* _Stated problem_: Reproduce every one of the records below verbatim, line by line and in the same order.
[Begin]
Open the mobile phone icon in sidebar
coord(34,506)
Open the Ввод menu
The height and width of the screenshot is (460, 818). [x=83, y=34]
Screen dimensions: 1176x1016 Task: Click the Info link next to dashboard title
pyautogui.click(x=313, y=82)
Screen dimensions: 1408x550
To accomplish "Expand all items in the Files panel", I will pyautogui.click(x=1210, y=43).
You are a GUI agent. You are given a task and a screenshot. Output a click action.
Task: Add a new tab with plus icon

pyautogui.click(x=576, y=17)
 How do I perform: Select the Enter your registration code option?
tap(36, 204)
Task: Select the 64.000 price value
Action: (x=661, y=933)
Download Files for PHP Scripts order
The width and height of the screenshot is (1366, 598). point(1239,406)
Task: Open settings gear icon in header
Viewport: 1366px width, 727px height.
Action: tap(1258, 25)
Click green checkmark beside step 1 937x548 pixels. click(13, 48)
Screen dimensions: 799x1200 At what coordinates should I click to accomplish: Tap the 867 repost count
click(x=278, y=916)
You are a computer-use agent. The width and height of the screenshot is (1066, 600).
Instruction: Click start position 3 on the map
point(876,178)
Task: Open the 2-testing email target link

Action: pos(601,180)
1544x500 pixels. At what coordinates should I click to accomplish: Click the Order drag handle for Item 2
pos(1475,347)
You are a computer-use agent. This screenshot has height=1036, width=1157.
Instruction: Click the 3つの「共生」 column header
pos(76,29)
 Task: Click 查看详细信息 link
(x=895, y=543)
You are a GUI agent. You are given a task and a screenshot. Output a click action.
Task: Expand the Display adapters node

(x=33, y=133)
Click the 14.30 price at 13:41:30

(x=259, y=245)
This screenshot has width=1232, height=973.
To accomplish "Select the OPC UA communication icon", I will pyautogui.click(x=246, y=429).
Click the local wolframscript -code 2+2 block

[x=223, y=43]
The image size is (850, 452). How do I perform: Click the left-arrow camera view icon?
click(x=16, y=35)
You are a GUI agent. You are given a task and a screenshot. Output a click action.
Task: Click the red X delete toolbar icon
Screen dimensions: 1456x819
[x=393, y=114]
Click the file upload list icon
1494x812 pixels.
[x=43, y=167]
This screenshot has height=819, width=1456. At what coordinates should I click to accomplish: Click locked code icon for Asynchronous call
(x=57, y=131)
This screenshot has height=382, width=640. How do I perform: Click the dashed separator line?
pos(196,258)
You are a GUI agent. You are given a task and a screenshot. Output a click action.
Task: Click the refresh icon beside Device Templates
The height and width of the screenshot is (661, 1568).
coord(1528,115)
[End]
* _Exercise response_:
Open the mobile phone icon in sidebar
coord(34,506)
Open the Ввод menu
The height and width of the screenshot is (460, 818). [x=83, y=34]
Screen dimensions: 1176x1016 Task: Click the Info link next to dashboard title
pyautogui.click(x=313, y=82)
Screen dimensions: 1408x550
To accomplish "Expand all items in the Files panel", I will pyautogui.click(x=1210, y=43).
You are a GUI agent. You are given a task and a screenshot. Output a click action.
Task: Add a new tab with plus icon

pyautogui.click(x=576, y=17)
 How do I perform: Select the Enter your registration code option?
tap(36, 204)
Task: Select the 64.000 price value
Action: (x=661, y=933)
Download Files for PHP Scripts order
The width and height of the screenshot is (1366, 598). point(1239,406)
Task: Open settings gear icon in header
Viewport: 1366px width, 727px height.
Action: tap(1258, 25)
Click green checkmark beside step 1 937x548 pixels. click(13, 48)
Screen dimensions: 799x1200 At what coordinates should I click to accomplish: Tap the 867 repost count
click(x=278, y=916)
You are a computer-use agent. The width and height of the screenshot is (1066, 600).
Instruction: Click start position 3 on the map
point(876,178)
Task: Open the 2-testing email target link

Action: pos(601,180)
1544x500 pixels. At what coordinates should I click to accomplish: Click the Order drag handle for Item 2
pos(1475,347)
You are a computer-use agent. This screenshot has height=1036, width=1157.
Instruction: Click the 3つの「共生」 column header
pos(76,29)
 Task: Click 查看详细信息 link
(x=895, y=543)
You are a GUI agent. You are given a task and a screenshot. Output a click action.
Task: Expand the Display adapters node

(x=33, y=133)
Click the 14.30 price at 13:41:30

(x=259, y=245)
This screenshot has width=1232, height=973.
To accomplish "Select the OPC UA communication icon", I will pyautogui.click(x=246, y=429).
Click the local wolframscript -code 2+2 block

[x=223, y=43]
The image size is (850, 452). How do I perform: Click the left-arrow camera view icon?
click(x=16, y=35)
You are a GUI agent. You are given a task and a screenshot. Output a click action.
Task: Click the red X delete toolbar icon
Screen dimensions: 1456x819
[x=393, y=114]
Click the file upload list icon
1494x812 pixels.
[x=43, y=167]
This screenshot has height=819, width=1456. At what coordinates should I click to accomplish: Click locked code icon for Asynchronous call
(x=57, y=131)
This screenshot has height=382, width=640. How do I perform: Click the dashed separator line?
pos(196,258)
You are a GUI agent. You are given a task and a screenshot. Output a click action.
Task: Click the refresh icon beside Device Templates
The height and width of the screenshot is (661, 1568).
coord(1528,115)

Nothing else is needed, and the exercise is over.